La campaña electoral, que finalizará en pocos días, ha encallado a menudo. Se ha estancado en unos cuantos asuntos muy concretos, en particular aquellos que podían generar un algo grado de polémica y polarización. Y, por tanto, una respuesta emocional. Una vez más, el relato de la propia política, su propia dialéctica interna y las acusaciones entre los líderes, se ha impuesto sobre el relato ciudadano. Muchos temas transversales han quedado arrinconados porque, quizás, no había en ellos suficiente carga mediática, o no eran capaces de levantar suficientes nubes de tormenta.

Estamos acostumbrados a estas nuevas estrategias. Provienen de la publicidad, de las teorías de comunicación, y se aprovechan de las tormentosas redes sociales. Fueron generadas desde diversas tendencias del populismo, y llegaron a Europa, sobre todo desde Estados Unidos. La banalización de la cultura está en la raíz de muchos de estos planteamientos. Se instigó el odio hacia lo elaborado, considerando que las elites intelectuales se habían apropiado de los discursos dejando de lado a una gran parte de la sociedad. Abominar de la cultura y de la intelectualidad no parece el mejor camino para ganar el futuro, pero sí puede serlo para hacerse con una parte del electorado que se considera en los márgenes, o invisible para el poder.
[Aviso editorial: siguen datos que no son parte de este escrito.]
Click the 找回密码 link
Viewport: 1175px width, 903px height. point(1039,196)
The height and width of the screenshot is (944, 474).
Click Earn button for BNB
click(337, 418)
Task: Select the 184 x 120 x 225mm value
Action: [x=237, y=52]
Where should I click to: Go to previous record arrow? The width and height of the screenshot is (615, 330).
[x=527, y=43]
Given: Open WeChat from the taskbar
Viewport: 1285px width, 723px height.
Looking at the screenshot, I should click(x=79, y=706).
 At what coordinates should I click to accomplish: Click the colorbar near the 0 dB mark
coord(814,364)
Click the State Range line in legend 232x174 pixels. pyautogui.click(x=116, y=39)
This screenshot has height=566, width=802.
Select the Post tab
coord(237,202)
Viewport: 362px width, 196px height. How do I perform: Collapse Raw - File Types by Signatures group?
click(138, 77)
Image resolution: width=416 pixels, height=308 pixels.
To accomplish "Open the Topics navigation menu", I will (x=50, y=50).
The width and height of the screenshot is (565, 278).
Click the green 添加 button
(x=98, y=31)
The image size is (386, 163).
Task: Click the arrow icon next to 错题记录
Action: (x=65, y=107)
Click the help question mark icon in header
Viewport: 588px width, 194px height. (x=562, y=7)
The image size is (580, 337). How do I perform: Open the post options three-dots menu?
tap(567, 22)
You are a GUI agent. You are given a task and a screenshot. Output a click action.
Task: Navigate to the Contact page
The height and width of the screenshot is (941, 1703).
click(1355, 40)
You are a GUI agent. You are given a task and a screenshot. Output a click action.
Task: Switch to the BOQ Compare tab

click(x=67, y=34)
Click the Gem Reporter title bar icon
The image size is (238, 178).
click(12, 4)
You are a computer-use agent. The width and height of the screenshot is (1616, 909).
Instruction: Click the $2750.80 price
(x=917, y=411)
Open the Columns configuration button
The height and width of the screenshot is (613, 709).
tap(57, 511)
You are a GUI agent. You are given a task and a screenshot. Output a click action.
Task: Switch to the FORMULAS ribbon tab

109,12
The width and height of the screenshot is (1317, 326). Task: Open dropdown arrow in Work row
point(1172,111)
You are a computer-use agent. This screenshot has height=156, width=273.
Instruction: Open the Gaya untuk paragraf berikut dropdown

Europa, afortunadamente, no ha sucumbido a los cantos de sirena que han viajado desde otras latitudes. Quizás las muchas capas de historia y de cultura nos salven de un exceso de simplificaciones. Quizás todavía creemos en la ciencia, en la innovación y en la cultura como motores de los pueblos. Pero de la cultura se habla poco, y cada vez más, para ponerla en entredicho. Hemos viajado desde la cancelación y la nueva moral puritana ante las manifestaciones artísticas hasta otras formas de censura y de limitación de las libertades. No parecía posible que esto pudiera ocurrir en el siglo XXI. Y si ocurre, quizás deberíamos hacérnoslo mirar. La campaña electoral alcanza ya los últimos días, y apenas se ha hablado de las consecuencias del cambio climático, sin duda el problema global más acuciante, el primero de todos. El ruido nos aturde. El fulgor de las pantallas, también. Mal asunto.